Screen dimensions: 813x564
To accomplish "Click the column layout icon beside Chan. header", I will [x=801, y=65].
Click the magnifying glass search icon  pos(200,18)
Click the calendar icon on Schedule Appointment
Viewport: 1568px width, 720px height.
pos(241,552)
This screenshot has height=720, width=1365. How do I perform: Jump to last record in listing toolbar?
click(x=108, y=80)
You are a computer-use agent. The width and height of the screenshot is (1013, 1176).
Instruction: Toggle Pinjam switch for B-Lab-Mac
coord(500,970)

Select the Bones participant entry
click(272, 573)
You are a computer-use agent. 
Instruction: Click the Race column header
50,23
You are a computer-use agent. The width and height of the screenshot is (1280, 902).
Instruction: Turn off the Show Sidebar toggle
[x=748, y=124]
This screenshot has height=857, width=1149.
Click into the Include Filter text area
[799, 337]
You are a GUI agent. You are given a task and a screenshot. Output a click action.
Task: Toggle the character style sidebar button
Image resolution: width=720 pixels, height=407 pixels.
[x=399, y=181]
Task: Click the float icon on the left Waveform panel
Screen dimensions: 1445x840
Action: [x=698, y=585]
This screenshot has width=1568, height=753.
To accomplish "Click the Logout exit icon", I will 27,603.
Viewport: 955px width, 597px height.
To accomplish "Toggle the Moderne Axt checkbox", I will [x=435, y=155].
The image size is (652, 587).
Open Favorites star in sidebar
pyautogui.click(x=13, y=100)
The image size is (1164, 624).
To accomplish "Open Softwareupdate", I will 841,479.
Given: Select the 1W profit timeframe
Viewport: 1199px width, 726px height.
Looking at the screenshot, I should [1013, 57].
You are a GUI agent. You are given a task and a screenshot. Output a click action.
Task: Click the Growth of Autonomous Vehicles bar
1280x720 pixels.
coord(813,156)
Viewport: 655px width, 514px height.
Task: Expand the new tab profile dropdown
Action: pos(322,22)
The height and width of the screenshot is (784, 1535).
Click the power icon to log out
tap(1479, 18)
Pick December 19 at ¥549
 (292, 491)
===
TASK GOAL:
Using the exact wording, write out all of the records.

TASK SOLUTION:
Screen dimensions: 813x564
To accomplish "Click the column layout icon beside Chan. header", I will [x=801, y=65].
Click the magnifying glass search icon  pos(200,18)
Click the calendar icon on Schedule Appointment
Viewport: 1568px width, 720px height.
pos(241,552)
This screenshot has height=720, width=1365. How do I perform: Jump to last record in listing toolbar?
click(x=108, y=80)
You are a computer-use agent. The width and height of the screenshot is (1013, 1176).
Instruction: Toggle Pinjam switch for B-Lab-Mac
coord(500,970)

Select the Bones participant entry
click(272, 573)
You are a computer-use agent. 
Instruction: Click the Race column header
50,23
You are a computer-use agent. The width and height of the screenshot is (1280, 902).
Instruction: Turn off the Show Sidebar toggle
[x=748, y=124]
This screenshot has height=857, width=1149.
Click into the Include Filter text area
[799, 337]
You are a GUI agent. You are given a task and a screenshot. Output a click action.
Task: Toggle the character style sidebar button
Image resolution: width=720 pixels, height=407 pixels.
[x=399, y=181]
Task: Click the float icon on the left Waveform panel
Screen dimensions: 1445x840
Action: [x=698, y=585]
This screenshot has width=1568, height=753.
To accomplish "Click the Logout exit icon", I will 27,603.
Viewport: 955px width, 597px height.
To accomplish "Toggle the Moderne Axt checkbox", I will [x=435, y=155].
The image size is (652, 587).
Open Favorites star in sidebar
pyautogui.click(x=13, y=100)
The image size is (1164, 624).
To accomplish "Open Softwareupdate", I will 841,479.
Given: Select the 1W profit timeframe
Viewport: 1199px width, 726px height.
Looking at the screenshot, I should [1013, 57].
You are a GUI agent. You are given a task and a screenshot. Output a click action.
Task: Click the Growth of Autonomous Vehicles bar
1280x720 pixels.
coord(813,156)
Viewport: 655px width, 514px height.
Task: Expand the new tab profile dropdown
Action: pos(322,22)
The height and width of the screenshot is (784, 1535).
Click the power icon to log out
tap(1479, 18)
Pick December 19 at ¥549
 (292, 491)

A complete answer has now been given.